Court Opinion

ID: 9730042
Source: CourtListenerOpinion
Date Created: 2023-08-26 14:58:23.835804+00
Date Added: 2024-06-11T18:26:03.435114
License: Public Domain

■CANE, J.
(concurring) The sole purpose of the court-imposed exclusionary rule is to deter police misconduct that violates a person’s constitutional rights. Stone v. Powell, 428 U.S. 465, 486 (1976); State v. Hochman, 2 Wis. 2d 410, 419, 86 N.W.2d 446, 451 (1957). To apply the exclusionary rule’s sanction in this case would be to punish the police for doing exactly what the courts have urged them to do; namely, to apply for and obtain search warrants from the courts.
Here, the police and the district attorney went to a full-time court commissioner at the courthouse who *62had been in office for eight years and, in addition to his other court duties, regularly issued search warrants. There is no claim that the court commissioner issued the search warrant without a clear showing of probable cause. Nor is there any claim that the police unreasonably executed the search warrant or conducted themselves improperly. Verkuylen’s sole claim is that, because of a judicial oversight, the court commissioner was not formally delegated the power to issue search warrants and that theref ore the evidence seized pursuant to the warrant must be excluded.

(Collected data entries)
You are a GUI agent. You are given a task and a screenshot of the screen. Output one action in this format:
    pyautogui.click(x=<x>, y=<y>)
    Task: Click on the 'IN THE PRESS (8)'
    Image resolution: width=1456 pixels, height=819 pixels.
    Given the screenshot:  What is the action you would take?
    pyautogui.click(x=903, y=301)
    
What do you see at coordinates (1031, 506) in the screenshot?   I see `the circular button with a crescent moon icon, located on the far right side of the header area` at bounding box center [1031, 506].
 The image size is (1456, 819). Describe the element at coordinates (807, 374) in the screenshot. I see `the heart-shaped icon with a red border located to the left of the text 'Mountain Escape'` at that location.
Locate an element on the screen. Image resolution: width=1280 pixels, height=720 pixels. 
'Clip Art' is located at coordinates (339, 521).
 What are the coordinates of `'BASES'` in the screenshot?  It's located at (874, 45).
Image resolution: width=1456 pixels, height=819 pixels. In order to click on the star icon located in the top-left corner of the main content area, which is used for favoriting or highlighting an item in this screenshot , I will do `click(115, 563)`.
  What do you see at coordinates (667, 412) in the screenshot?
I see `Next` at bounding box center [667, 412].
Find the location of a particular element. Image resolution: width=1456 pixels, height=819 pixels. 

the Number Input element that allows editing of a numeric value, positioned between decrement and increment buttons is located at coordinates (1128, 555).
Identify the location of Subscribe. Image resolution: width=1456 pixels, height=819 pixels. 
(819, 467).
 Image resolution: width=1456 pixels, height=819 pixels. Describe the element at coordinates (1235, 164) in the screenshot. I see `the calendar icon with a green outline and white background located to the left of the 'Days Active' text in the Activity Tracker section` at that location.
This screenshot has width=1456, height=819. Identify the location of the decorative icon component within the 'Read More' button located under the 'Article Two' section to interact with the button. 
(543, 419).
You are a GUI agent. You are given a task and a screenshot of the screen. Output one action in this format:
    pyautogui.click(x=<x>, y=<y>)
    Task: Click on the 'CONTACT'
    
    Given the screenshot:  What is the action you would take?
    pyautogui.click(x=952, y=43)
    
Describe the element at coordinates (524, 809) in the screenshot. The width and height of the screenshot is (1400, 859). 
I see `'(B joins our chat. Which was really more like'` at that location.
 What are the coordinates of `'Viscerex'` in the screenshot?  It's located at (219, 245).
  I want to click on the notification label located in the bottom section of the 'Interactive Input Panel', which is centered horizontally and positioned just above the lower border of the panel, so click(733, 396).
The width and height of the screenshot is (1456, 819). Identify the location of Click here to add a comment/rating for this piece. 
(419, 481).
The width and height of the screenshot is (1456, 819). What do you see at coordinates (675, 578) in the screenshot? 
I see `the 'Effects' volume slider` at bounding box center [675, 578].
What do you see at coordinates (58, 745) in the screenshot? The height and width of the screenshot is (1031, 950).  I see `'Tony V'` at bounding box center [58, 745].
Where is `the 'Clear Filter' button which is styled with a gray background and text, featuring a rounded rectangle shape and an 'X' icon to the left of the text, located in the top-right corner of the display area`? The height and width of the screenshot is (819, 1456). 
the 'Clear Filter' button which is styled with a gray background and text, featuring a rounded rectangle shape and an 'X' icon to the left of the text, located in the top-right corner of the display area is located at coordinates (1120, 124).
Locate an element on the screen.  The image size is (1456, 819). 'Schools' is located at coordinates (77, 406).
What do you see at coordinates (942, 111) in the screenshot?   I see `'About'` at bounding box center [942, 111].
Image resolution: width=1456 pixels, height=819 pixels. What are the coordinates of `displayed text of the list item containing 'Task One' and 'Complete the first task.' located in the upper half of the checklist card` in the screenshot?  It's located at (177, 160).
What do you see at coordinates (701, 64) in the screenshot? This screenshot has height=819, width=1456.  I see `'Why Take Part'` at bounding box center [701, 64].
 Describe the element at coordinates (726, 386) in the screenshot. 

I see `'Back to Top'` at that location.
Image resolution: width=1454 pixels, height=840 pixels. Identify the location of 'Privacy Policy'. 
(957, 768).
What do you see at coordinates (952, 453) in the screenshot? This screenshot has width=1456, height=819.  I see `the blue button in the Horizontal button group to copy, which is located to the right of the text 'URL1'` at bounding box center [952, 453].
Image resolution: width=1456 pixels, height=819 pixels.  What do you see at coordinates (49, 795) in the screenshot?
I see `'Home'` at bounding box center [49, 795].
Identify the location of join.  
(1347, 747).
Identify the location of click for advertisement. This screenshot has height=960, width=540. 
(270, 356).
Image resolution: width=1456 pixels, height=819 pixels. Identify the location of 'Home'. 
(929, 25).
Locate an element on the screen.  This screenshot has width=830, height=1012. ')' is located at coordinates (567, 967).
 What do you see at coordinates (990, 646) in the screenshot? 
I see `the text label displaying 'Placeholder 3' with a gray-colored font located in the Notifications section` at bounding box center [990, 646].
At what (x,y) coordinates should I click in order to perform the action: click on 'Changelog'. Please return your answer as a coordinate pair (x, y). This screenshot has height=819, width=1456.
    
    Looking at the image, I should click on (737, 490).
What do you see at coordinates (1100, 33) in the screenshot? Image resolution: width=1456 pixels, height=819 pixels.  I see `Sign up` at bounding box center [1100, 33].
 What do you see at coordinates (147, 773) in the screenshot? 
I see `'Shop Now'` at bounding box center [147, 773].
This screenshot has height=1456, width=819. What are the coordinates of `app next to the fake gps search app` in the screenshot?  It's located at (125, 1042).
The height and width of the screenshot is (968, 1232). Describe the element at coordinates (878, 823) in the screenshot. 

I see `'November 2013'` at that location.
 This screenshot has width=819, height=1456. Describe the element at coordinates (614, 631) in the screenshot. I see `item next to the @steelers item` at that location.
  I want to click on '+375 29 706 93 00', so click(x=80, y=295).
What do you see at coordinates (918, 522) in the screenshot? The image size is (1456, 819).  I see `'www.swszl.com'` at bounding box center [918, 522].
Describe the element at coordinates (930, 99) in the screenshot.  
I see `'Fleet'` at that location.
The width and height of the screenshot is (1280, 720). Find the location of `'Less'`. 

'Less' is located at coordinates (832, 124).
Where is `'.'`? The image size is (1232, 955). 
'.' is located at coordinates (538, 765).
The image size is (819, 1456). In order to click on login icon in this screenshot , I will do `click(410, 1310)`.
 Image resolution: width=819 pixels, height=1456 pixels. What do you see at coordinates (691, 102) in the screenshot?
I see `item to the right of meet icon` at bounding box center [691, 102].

= TO DO =
1. From the concurring opinion, output the passage starting at "(concurring) The sole" and ending at "from the courts.", copied word for word.
2. Using the concurring opinion, decide whether each statement agrees with it, answering yes or no and quoting the deciding words: (a) The opinion says the exclusionary rule's only purpose is to deter police misconduct that violates constitutional rights. (b) Verkuylen claims the police executed the search warrant unreasonably. (c) The court commissioner had held office for eight years.

= RESULTS OF THE EXERCISE =
1.
(concurring) The sole purpose of the court-imposed exclusionary rule is to deter police misconduct that violates a person’s constitutional rights. Stone v. Powell, 428 U.S. 465, 486 (1976); State v. Hochman, 2 Wis. 2d 410, 419, 86 N.W.2d 446, 451 (1957). To apply the exclusionary rule’s sanction in this case would be to punish the police for doing exactly what the courts have urged them to do; namely, to apply for and obtain search warrants from the courts.

2.
(a) Yes: "The sole purpose of the court-imposed exclusionary rule is to deter police misconduct that violates a person’s constitutional rights."
(b) No: "Nor is there any claim that the police unreasonably executed the search warrant or conducted themselves improperly."
(c) Yes: "had been in office for eight years"